# Offshore Kazakhstan



## gdynia

Already 30 bn USD pumped into this present project to build offshore Islands to continue Drilling for oil and gas on a year round basis. Present seasonal conditions - sea freezes over 5 months of the year means oil companies loosing revenue as Rigs,vessels etc being winter stored. All indications show that once first oil is achieved Kazakhstan will rank with the likes of Saudi or be even bigger for production. Each island constructed in 5 metres of water or less is buillt on bedrock from quarries upto 100 mile inland then road transported to quays for offshore loading. Typical island can take upto 2 million ton of stone. Present islands have been in the construction phase since 2001 and should be producing by 2010. Islands are being designed to have 36 wells where drilling units are skidded over to drill each independant well. Special Purpose Icebreakers with operational draughts of 3 metres have been built to keep the supply routes open during the winter.


----------



## billyboy

*Oil*



gdynia said:


> Already 30 bn USD pumped into this present project to build offshore Islands to continue Drilling for oil and gas on a year round basis. Present seasonal conditions - sea freezes over 5 months of the year means oil companies loosing revenue as Rigs,vessels etc being winter stored. All indications show that once first oil is achieved Kazakhstan will rank with the likes of Saudi or be even bigger for production. Each island constructed in 5 metres of water or less is buillt on bedrock from quarries upto 100 mile inland then road transported to quays for offshore loading. Typical island can take upto 2 million ton of stone. Present islands have been in the construction phase since 2001 and should be producing by 2010. Islands are being designed to have 36 wells where drilling units are skidded over to drill each independant well. Special Purpose Icebreakers with operational draughts of 3 metres have been built to keep the supply routes open during the winter.
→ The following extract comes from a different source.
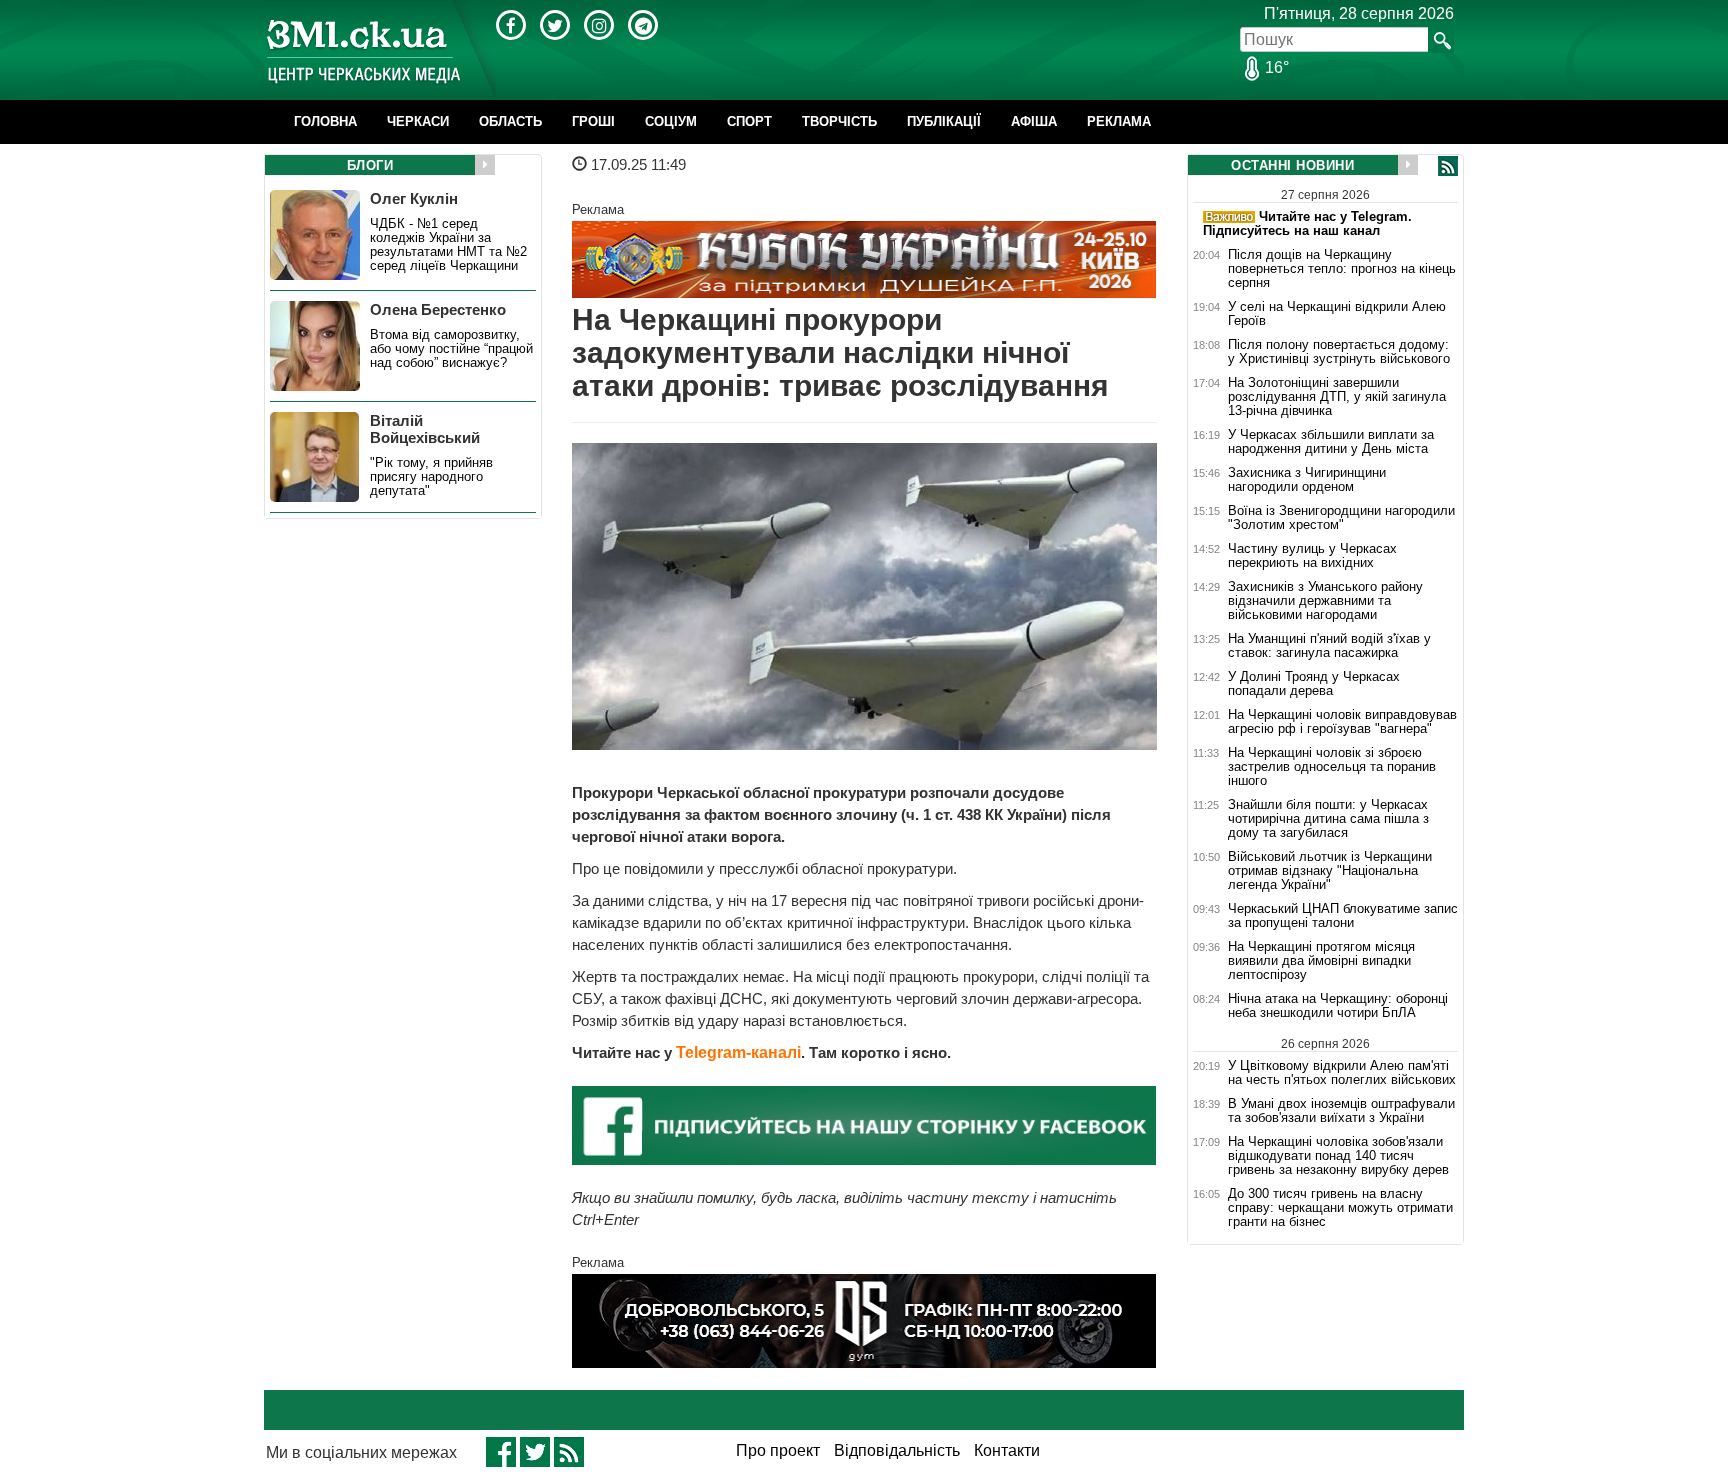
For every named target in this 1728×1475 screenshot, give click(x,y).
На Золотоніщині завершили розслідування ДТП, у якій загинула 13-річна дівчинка (1337, 397)
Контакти (1007, 1450)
Plenty of oil floating about round this neck of the woods Nev. ruining the beaches corals and rich fishing grounds. just bring a bucket mate...LOL (Thumb)


----------



## gdynia

Billy
I thought I would end up in your patch as weve a contract going on over there but got this project instead-never know things change by the day here. Will be in Singapore in October for a week.


----------



## Ian

gdynia said:


> Billy
> I thought I would end up in your patch as weve a contract going on over there but got this project instead-never know things change by the day here. Will be in Singapore in October for a week.


HHey gdynia.
Wish you would stop postin these threads your making all us house bound seamen envious and depressed LOL but then your workin and were not, keeo it up mate. Bobby(Glasgow)


----------



## gdynia

Bobby
If you saw some of these places you would be glad your not at sea.


----------



## gdynia

*Crawler Crane*

Further edition to Project to speed things up. Loading a 800 ton lifting capacity crawler crane onto barge to be shipped offshore


----------



## Ian

*unbelievable*



gdynia said:


> Further edition to Project to speed things up. Loading a 800 ton lifting capacity crawler crane onto barge to be shipped offshore


Hi Gdynia can that crane realy lift 800tons how thick are the cables mate i assume its hydraulic?would you have better pic of it thats unbelieveble i didnt think you could lift anything as heavy as that.how long does it take to assemble?i wouldnt like to be standin to near that when its lifting. thats awsome or have i read the thread wrong mate? even the ones i built with my meccano set wouldnt lift that.Regards Bobby.


----------



## gdynia

Bobby
Its already rigged when it propels it self onto the barge. Present jib is near 100 metres in length, it is kept up for stability and balance, then once onboard lowered to its stowage position before seafastening. Its basically a mobile land crane on tracks.Its Safe Working load is 800 tons with present rig and cables are 76mm diameter.


----------



## Ian

Thanks Gdynia for the info(ill away and work out what 76mm is in inches)
Regards Bobby.


----------



## DELBOYEAST

Bobby, Tis 3" M8, The Safe Working On Standard Wire Of That Dia Is 74 Ton So Depends On The Number Of Parts Of Line The Block Has. Also It Will More Than Likely Be A Higher Tensile Strength Than The Figure I Quoted, The Figure Is For 1770 N/mm2 So For Higher Strength It Will Give It Higher Swl
We Normally Use 1960n/mm2 Wire When We Manufacture Slings Up To 3" Dia
All Swl Is Using A Safety Factor Of 5:1


----------